* _GIVEN INFORMATION_
Segment Open
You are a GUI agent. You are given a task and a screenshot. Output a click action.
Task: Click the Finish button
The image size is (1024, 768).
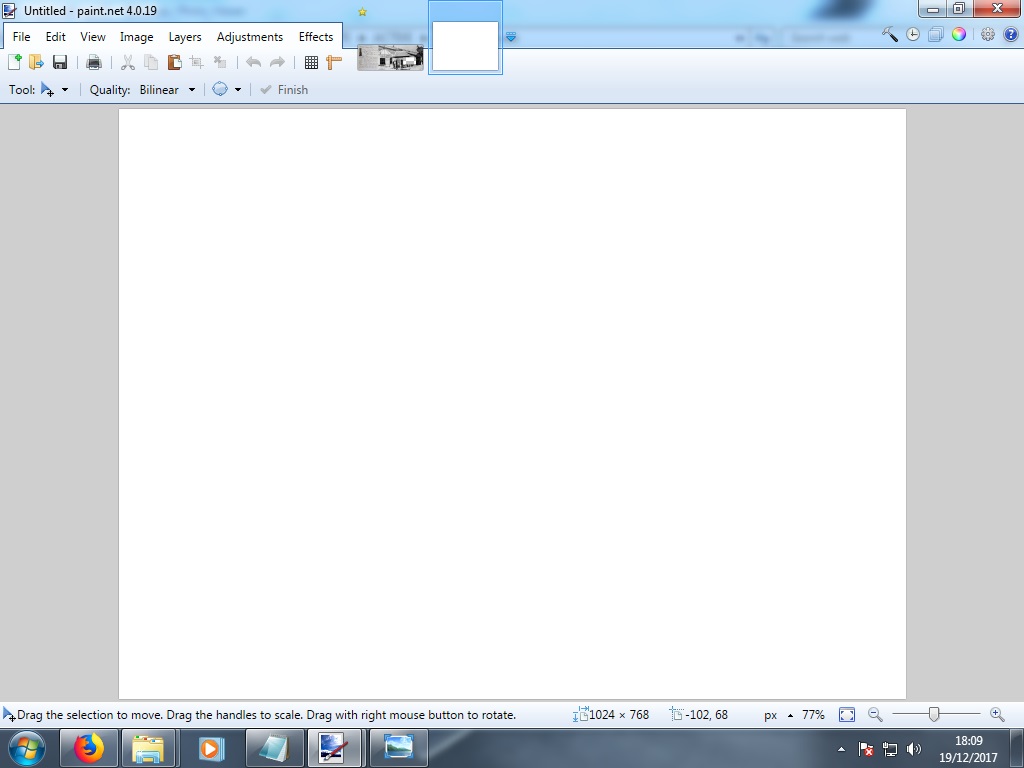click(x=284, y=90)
Segment Closed
Segment Open
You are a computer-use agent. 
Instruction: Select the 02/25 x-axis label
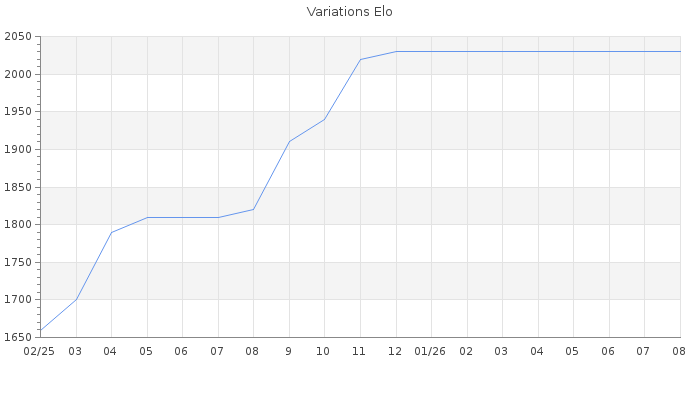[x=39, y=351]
Segment Closed
* _PROBLEM REQUIREMENTS_
Show each line of the listing that holds the string "agent".

* _TASK SOLUTION_
You are a GUI agent. You are given a task and a screenshot. Output a click action.
You are a computer-use agent. 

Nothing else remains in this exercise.